D’ici 2030, le Maroc disposera d’une industrie de transformation à proximité des mines, en amont de la chaîne d’approvisionnement des batteries, renforçant ainsi l’intégration locale de cette filière. L’industrie des batteries connaîtra un essor majeur avec la mise en service prochaine, au Maroc, de la première gigafactory d’Afrique.
Une R&D active, le succès de l'industrie automobile, la position stratégique du royaume et un engagement politique fort sont autant d'éléments qui pourraient faire du pays un hub régional majeur dans les années à venir.
À cela s’ajoutent les risques liés aux métaux stratégiques, dont les prix pourraient augmenter ou dont l’approvisionnement pourrait être perturbé en raison de la concentration géographique des pays producteurs. En l'absence d'une chaîne d'approvisionnement locale et efficiente, une telle pénurie affecterait directement le développement de cette industrie, laquelle dépend non seulement de matières premières, mais également de matières premières de haute qualité pour garantir des produits performants.
Aujourd’hui, le Maroc dispose de plusieurs ressources minières, notamment des phosphates, du cobalt et du cuivre, ainsi que d’une production modeste avec des potentialités en cours de développement en nickel et manganèse. Citons également des projets de développement avancé des ressources de lithium et de graphite. À terme, le Maroc disposera localement de toutes les ressources nécessaires pour l’industrie des batteries.
Cependant, la seule présence de matières brutes n’est pas suffisante, car plusieurs métaux nécessitent un traitement industriel pour la fabrication des produits finis à des teneurs industrielles précises.
Par exemple, le Maroc, qui produit annuellement des quantités importantes de cuivre (environ 100.000 tonnes de concentré), ne peut pas faire profiter directement ses industriels de ses ressources, puisque la production des mines sous forme de concentré est inutilisable par les industriels et nécessite un raffinage à l’étranger. Ce dernier est également un élément décisif, puisqu’en 2024, la décision des fonderies chinoises de réduire leurs productions a amené les prix de cuivre au-dessus de 10.000 dollars/tonne.
Afin de rattraper ce retard, plusieurs projets d’unités industrielles sont en cours de développement, avec des projets qui seront opérationnels prochainement, portés principalement par les grands groupes miniers.
Le projet de loi 72.24 modifiant la loi 33.13 relative aux mines prévoit d’introduire une nouvelle autorisation de valorisation minière qui exempte d’avoir une licence minière pour être autorisé à construire de telles unités industrielles.
Projet d’une usine de fabrication de cathodes de cobalt (Managem)
Située dans le site industriel de Guemassa, une nouvelle usine de fabrication de cathodes de cobalt à destination des producteurs de voitures électriques est prévue pour entrer en production durant le troisième trimestre de 2025 et pour une homologation avant la fin de l’année en cours.
En partenariat avec Renault comme principal offtaker, cette usine s'approvisionnera à la mine de Bou Azzer pour une production annuelle de 3.500 tonnes de sulfate de cobalt de qualité batterie. L’homologation est la phase la plus décisive pour ce projet, car le sulfate de cobalt produit devra être extrêmement pur, une condition exigée par les fabricants de batteries et en particulier les fabricants de précurseurs, les matériaux intermédiaires de base utilisés pour fabriquer les composants actifs des batteries.

• _DONNÉES_:

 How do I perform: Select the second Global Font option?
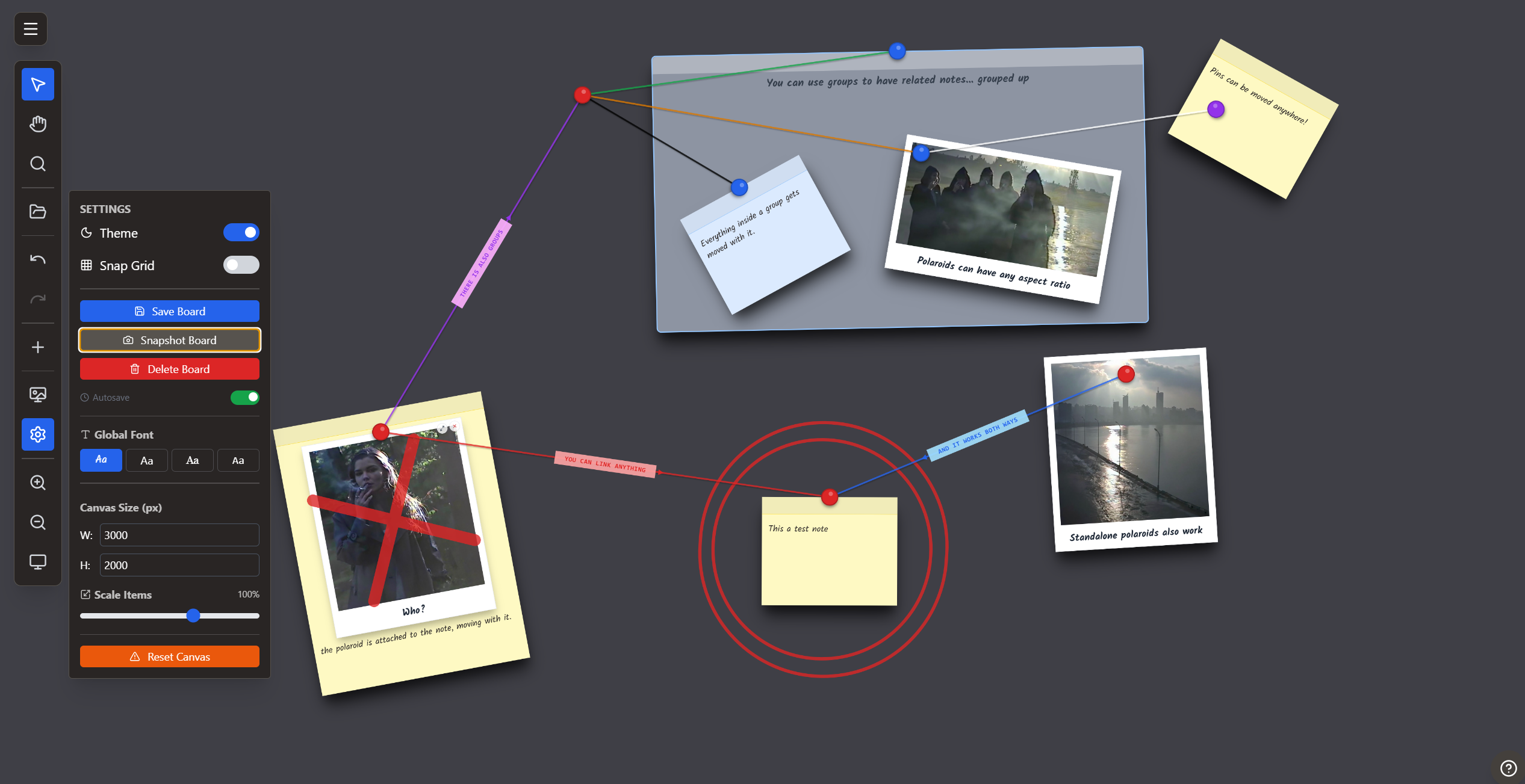[146, 460]
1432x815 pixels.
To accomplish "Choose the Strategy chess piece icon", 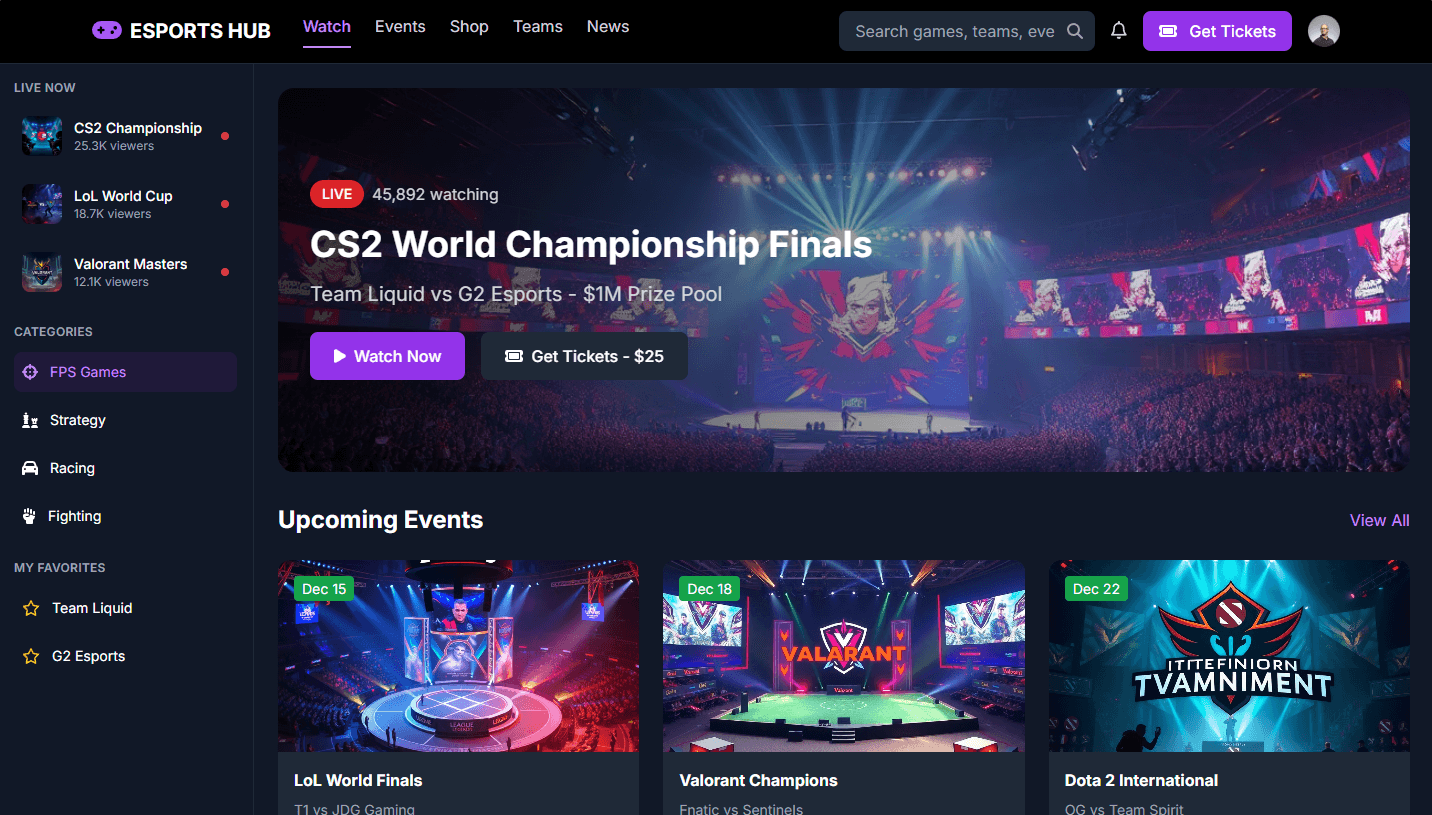I will pyautogui.click(x=30, y=420).
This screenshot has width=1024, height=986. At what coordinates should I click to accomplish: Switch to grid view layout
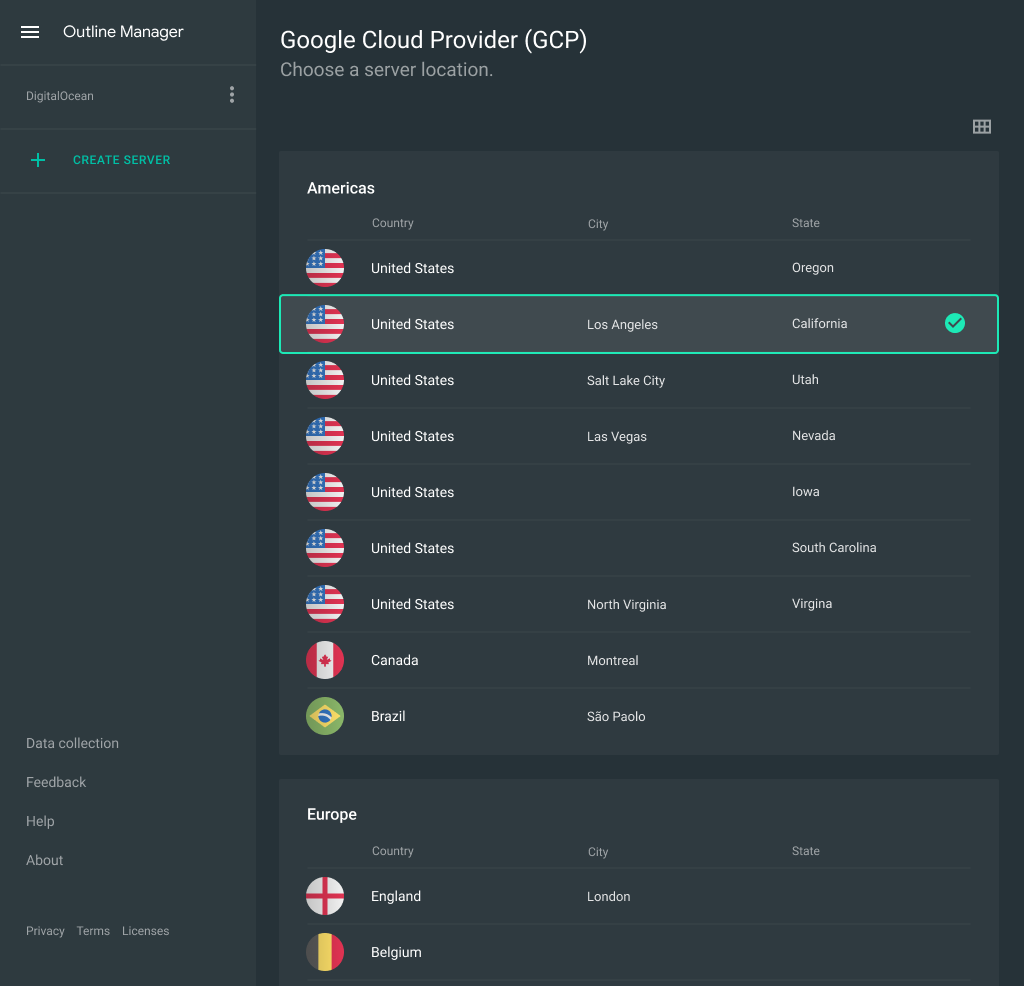pyautogui.click(x=982, y=127)
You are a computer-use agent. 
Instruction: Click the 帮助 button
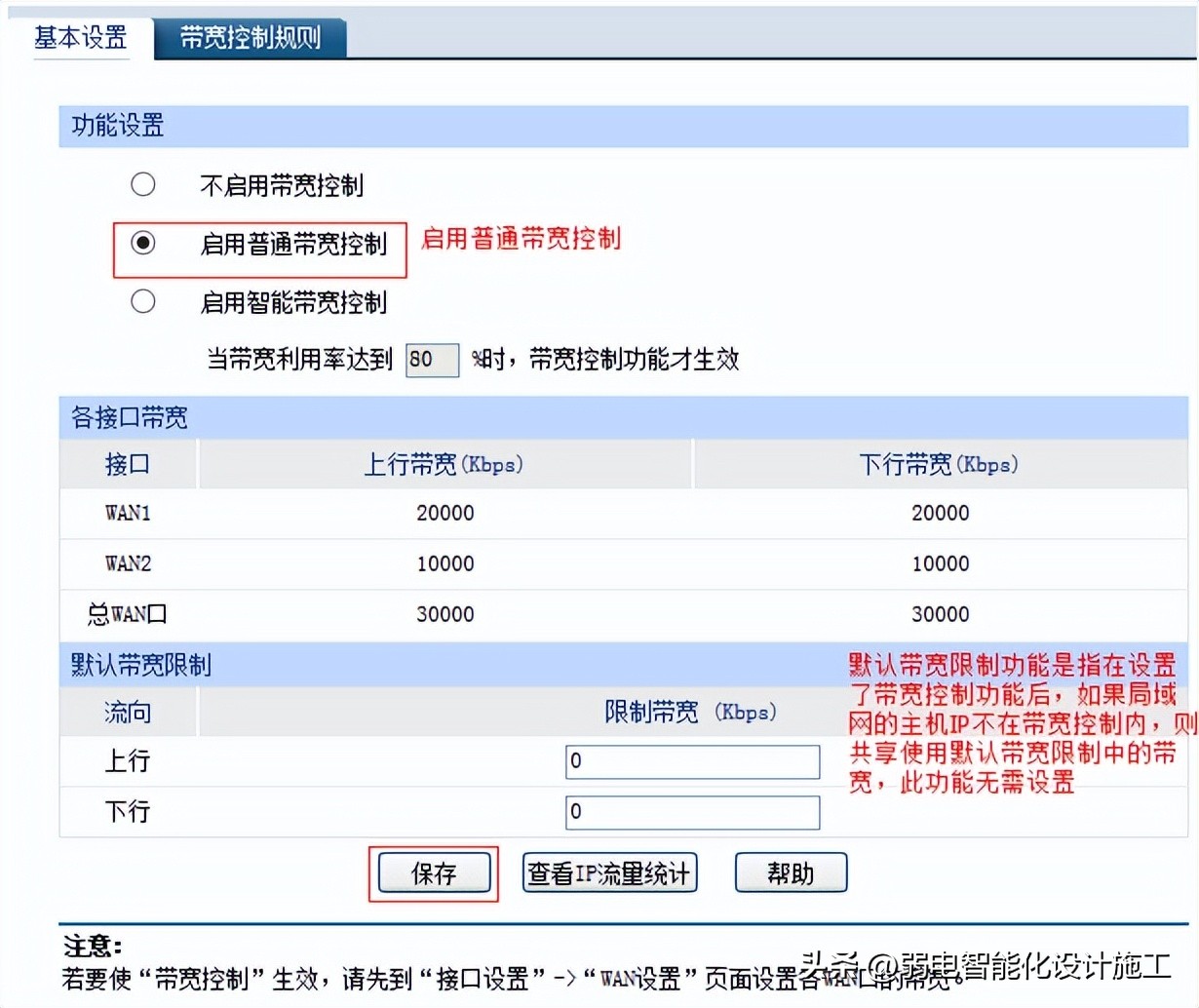pyautogui.click(x=791, y=873)
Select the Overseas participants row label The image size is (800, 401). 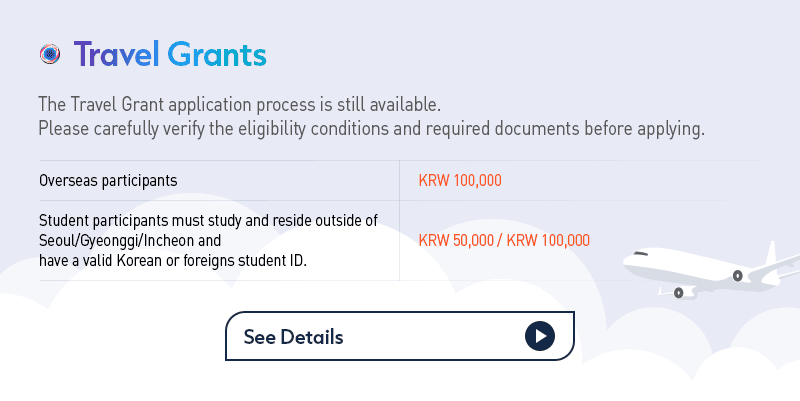coord(108,181)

• _CONSIGNE_:
Répondez, s'il vous plaît, à ces questions sur l'article :
(a) Quelle quantité de concentré de cuivre le Maroc produit-il environ chaque année ?
(b) À quelle mine l'usine de cathodes de cobalt de Guemassa s'approvisionnera-t-elle ?
(c) Quelle loi le projet de loi 72.24 modifie-t-il ?
Les lignes ne sont pas nécessaires ici.

• _RÉPONSE_:
(a) Environ 100.000 tonnes.
(b) À la mine de Bou Azzer.
(c) La loi 33.13 relative aux mines.